I was planning on taking Kimber (6 months old) to her breeder for training. It is just to far of a drive (6+ hours round trip) for an hour of training. I live in the sticks outside of Redding and I am looking for a trainer. I would like to do obedience and tracking. I am an hour from Redding, Mt. Shasta, or Shingletown. Any of those areas would work. Any leads?


----------



## mycobraracr (Dec 4, 2011)

The only trainers I can think of close to that area that I would use are:

James Reed at True Haus 
German Shepherd Dog, True Haus Kennels

or Dennis Gulla at Sierra Canine 
Sierra Canine - Professional Dog Training in Chico, Yuba City and Surrounding Areas


----------



## Mikey von (Oct 20, 2010)

We got Kimber from True Haus and would love to go there, but it is a 3+ hour drive one way. Makes it tough for the hour long training sessions. 

I have an email out to Sierra Canine seeing if he comes up to the Redding area.


----------



## mycobraracr (Dec 4, 2011)

Mikey von said:


> We got Kimber from True Haus and would love to go there, but it is a 3+ hour drive one way. Makes it tough for the hour long training sessions.
> 
> I have an email out to Sierra Canine seeing if he comes up to the Redding area.




There is another person from shingle town that train with true haus. Who's your dog out of? Parents?

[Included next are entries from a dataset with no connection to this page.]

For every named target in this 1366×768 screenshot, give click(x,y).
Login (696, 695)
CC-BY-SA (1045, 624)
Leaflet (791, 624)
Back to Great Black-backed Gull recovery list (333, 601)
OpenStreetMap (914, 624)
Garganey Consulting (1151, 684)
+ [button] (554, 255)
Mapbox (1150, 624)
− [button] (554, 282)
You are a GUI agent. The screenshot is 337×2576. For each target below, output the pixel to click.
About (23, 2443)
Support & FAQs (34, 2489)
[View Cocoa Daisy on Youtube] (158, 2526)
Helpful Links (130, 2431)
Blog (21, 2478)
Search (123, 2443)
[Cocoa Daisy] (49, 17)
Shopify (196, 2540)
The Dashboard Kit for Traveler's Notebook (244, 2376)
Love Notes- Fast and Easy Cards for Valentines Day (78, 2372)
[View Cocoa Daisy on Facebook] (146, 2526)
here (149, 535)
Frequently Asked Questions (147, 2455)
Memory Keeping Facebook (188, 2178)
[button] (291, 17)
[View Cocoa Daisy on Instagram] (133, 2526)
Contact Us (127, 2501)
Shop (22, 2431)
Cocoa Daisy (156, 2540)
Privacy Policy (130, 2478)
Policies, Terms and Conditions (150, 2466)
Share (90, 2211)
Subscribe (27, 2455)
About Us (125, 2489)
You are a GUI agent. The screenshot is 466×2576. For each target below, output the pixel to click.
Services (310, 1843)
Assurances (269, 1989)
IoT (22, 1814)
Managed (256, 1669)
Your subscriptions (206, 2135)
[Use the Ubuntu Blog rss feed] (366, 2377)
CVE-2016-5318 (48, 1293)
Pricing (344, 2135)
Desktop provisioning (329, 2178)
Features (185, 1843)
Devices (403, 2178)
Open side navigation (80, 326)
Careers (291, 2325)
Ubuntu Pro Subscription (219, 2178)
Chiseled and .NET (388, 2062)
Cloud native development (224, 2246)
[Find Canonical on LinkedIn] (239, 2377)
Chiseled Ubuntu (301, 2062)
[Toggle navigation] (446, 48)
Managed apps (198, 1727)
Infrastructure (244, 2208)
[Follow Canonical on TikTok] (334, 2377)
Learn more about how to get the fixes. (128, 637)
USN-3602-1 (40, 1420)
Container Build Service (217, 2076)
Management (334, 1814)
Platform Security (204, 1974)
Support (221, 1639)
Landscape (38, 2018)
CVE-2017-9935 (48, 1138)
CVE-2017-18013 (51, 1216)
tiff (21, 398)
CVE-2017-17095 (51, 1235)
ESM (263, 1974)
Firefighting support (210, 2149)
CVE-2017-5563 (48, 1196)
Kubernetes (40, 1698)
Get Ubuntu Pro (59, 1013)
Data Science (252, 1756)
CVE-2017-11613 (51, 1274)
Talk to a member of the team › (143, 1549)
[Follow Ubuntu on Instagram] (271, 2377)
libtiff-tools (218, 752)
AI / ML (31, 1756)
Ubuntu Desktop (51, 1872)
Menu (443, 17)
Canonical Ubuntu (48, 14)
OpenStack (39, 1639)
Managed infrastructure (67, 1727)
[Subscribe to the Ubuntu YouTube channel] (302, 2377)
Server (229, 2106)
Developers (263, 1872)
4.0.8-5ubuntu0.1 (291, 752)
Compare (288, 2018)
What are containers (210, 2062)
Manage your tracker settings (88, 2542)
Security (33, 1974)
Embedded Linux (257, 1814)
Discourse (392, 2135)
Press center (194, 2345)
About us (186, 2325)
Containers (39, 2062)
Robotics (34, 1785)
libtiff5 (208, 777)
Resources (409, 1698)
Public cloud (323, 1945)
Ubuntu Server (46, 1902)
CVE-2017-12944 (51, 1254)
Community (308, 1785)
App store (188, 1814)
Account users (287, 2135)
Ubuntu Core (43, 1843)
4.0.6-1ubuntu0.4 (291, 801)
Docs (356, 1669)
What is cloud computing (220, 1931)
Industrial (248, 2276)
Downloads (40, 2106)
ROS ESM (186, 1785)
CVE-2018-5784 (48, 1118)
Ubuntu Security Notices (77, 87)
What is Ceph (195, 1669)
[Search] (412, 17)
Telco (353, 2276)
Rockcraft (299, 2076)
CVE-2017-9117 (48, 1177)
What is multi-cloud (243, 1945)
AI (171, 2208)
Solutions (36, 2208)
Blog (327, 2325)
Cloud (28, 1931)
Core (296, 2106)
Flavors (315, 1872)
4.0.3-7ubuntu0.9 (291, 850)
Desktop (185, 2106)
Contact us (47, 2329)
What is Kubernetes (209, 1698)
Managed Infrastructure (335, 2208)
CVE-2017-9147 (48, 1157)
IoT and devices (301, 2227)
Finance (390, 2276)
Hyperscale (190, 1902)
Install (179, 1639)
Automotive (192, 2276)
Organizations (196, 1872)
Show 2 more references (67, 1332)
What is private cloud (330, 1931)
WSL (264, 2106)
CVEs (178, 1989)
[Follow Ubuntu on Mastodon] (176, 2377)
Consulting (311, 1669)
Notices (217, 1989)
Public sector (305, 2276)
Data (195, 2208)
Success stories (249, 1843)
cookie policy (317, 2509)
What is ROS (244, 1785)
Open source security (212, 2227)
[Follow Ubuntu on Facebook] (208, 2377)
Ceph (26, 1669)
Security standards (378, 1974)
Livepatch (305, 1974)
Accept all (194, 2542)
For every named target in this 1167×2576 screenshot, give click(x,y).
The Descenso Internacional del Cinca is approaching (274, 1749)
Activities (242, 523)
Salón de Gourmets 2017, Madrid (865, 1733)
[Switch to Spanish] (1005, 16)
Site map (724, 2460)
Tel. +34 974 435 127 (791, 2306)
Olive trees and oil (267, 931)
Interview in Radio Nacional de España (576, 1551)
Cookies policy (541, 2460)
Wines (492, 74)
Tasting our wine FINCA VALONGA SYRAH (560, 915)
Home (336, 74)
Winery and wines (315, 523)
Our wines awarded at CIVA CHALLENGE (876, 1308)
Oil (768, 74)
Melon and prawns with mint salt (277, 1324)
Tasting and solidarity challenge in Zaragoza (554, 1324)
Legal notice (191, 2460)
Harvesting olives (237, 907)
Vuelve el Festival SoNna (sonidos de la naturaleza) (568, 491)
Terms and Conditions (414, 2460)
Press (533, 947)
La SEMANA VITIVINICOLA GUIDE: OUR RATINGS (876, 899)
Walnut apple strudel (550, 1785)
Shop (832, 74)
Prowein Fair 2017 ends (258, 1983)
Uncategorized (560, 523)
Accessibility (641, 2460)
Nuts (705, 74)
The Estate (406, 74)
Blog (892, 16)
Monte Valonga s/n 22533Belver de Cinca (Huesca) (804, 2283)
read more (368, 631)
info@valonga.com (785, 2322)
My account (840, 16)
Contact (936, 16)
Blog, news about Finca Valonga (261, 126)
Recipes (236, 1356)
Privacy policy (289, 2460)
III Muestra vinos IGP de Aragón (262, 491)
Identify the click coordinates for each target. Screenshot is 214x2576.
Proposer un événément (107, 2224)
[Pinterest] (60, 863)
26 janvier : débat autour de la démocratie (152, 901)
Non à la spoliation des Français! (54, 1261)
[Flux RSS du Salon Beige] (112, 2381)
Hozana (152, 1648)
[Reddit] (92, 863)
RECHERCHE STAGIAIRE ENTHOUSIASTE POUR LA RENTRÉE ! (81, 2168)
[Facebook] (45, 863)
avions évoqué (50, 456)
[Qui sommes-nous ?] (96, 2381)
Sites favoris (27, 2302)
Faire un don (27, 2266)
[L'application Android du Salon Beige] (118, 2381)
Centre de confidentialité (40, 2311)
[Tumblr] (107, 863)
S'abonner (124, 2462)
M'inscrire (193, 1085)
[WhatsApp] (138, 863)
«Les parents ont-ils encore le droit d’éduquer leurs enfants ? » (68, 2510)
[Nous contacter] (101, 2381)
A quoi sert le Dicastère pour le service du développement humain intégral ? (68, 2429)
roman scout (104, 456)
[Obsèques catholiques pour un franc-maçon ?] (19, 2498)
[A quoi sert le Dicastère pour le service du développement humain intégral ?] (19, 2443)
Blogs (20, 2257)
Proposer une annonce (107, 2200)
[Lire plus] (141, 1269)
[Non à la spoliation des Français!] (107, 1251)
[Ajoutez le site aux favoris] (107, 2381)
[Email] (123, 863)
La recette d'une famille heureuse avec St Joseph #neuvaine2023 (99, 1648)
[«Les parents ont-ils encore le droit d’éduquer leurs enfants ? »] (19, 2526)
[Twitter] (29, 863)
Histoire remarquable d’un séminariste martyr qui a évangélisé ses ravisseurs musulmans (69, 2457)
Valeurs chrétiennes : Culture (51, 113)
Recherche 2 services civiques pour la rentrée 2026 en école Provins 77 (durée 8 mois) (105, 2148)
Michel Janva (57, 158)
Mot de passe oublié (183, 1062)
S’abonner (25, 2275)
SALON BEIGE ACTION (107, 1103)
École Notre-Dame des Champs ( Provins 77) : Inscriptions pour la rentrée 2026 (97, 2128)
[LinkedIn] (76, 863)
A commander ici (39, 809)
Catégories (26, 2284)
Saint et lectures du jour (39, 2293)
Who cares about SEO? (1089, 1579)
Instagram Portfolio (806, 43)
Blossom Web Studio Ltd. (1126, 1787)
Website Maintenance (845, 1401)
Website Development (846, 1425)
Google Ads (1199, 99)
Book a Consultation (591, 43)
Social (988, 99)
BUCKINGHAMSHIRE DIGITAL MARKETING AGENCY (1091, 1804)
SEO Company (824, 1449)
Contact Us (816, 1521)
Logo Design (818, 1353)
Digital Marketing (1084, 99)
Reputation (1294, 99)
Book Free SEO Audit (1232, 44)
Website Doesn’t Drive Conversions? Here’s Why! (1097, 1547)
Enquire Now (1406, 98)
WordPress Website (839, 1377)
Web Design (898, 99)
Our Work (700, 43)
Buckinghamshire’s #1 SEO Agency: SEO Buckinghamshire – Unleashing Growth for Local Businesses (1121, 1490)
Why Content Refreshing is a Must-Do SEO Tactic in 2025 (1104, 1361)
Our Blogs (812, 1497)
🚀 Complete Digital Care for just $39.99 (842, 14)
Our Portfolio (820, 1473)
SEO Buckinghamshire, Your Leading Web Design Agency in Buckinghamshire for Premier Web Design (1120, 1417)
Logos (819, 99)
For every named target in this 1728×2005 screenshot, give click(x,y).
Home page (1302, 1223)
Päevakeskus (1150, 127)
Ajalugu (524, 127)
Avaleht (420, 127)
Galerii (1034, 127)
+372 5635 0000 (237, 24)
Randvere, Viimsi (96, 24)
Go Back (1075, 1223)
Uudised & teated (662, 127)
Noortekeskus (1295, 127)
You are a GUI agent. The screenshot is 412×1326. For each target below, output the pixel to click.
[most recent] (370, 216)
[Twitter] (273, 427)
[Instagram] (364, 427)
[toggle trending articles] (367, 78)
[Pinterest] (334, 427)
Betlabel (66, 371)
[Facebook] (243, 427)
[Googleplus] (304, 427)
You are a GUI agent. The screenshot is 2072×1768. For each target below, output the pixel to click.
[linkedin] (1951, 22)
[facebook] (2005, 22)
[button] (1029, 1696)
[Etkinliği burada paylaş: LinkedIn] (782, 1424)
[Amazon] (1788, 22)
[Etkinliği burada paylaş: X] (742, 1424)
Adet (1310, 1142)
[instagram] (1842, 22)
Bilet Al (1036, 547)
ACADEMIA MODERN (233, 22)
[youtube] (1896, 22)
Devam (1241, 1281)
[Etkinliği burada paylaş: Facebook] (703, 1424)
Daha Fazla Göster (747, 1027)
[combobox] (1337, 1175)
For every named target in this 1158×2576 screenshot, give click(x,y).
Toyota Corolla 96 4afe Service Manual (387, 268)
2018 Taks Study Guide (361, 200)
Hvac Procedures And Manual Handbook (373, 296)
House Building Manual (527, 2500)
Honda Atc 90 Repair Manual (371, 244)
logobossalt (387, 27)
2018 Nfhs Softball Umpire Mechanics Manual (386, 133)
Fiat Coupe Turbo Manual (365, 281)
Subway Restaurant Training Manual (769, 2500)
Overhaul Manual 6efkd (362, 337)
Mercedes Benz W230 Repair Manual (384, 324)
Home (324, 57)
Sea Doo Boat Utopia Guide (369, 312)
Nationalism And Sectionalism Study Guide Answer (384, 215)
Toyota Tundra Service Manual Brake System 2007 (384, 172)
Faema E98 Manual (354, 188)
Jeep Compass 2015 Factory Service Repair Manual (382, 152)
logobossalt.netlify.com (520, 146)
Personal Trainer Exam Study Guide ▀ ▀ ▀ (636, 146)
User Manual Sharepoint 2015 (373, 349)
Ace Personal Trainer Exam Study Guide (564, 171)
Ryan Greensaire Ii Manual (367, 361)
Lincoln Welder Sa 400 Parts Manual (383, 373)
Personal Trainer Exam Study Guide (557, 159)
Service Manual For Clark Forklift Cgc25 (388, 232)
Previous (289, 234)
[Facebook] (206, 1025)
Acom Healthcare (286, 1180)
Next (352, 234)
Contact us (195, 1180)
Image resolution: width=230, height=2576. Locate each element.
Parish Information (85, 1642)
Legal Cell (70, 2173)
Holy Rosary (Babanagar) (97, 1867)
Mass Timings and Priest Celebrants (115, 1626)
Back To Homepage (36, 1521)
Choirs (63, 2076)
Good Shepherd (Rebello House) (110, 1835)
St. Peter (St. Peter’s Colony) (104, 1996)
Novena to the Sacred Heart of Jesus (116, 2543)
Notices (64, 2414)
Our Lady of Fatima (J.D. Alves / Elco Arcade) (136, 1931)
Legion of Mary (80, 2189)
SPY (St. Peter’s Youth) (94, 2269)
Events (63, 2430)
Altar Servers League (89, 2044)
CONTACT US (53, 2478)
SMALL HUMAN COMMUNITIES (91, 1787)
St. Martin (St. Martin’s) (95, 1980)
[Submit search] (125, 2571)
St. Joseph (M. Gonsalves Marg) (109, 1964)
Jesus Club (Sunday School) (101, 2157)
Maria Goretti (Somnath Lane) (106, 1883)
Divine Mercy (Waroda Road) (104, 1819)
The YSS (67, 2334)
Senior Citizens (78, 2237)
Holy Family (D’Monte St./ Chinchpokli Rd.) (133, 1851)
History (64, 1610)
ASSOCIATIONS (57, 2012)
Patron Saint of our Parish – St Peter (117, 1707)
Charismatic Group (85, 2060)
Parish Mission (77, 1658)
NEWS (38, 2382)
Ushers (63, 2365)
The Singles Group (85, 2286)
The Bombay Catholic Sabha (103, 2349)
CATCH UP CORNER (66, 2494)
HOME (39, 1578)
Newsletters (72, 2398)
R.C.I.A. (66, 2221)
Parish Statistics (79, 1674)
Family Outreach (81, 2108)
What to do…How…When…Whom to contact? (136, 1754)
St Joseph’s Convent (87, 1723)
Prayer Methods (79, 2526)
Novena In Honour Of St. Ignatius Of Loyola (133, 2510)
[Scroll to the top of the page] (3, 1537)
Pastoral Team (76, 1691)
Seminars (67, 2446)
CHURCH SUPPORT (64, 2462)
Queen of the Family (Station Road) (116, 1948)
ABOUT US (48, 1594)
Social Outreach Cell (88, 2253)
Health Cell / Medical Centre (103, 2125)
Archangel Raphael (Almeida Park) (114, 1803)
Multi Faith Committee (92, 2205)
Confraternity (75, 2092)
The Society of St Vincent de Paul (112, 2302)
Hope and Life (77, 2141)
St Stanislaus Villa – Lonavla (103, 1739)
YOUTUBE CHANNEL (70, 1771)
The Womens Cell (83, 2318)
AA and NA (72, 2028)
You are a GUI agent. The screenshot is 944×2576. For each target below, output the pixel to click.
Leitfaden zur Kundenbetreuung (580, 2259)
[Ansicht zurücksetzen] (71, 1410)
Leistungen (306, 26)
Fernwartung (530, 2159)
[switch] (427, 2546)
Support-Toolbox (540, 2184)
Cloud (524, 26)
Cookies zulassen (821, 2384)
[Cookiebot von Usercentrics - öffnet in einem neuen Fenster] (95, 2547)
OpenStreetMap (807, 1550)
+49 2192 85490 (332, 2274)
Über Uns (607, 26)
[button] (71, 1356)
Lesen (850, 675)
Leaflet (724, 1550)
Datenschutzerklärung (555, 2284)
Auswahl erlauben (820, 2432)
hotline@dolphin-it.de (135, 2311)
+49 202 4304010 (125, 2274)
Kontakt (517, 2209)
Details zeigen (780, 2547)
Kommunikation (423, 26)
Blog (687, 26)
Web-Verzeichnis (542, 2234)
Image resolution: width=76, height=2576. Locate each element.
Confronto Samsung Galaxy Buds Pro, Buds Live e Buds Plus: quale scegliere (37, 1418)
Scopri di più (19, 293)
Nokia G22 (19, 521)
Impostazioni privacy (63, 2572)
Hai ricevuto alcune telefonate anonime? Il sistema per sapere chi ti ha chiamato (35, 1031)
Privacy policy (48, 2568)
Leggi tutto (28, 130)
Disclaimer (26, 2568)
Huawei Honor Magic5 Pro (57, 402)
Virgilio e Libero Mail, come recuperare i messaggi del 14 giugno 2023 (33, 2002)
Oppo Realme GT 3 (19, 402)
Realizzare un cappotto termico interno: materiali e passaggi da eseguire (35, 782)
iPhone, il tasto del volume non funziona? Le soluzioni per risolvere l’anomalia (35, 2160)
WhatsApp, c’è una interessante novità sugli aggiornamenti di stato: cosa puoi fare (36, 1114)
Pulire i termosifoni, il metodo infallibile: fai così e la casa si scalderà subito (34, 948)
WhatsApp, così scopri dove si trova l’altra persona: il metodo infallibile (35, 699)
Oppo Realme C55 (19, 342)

Sent from Petguide.com Free App


----------



## Mikey von (Oct 20, 2010)

Trigger and Cat


----------



## Mikey von (Oct 20, 2010)

I contacted Dennis at Sierra Canine and he does doing training in the Redding area every other week. We start this coming Friday.


----------



## Mikey von (Oct 20, 2010)

Found one. Dennis Gulla with Sierra Canine comes up fairly close to us twice a month. We start on Friday. Thanks for the lead Myco!


----------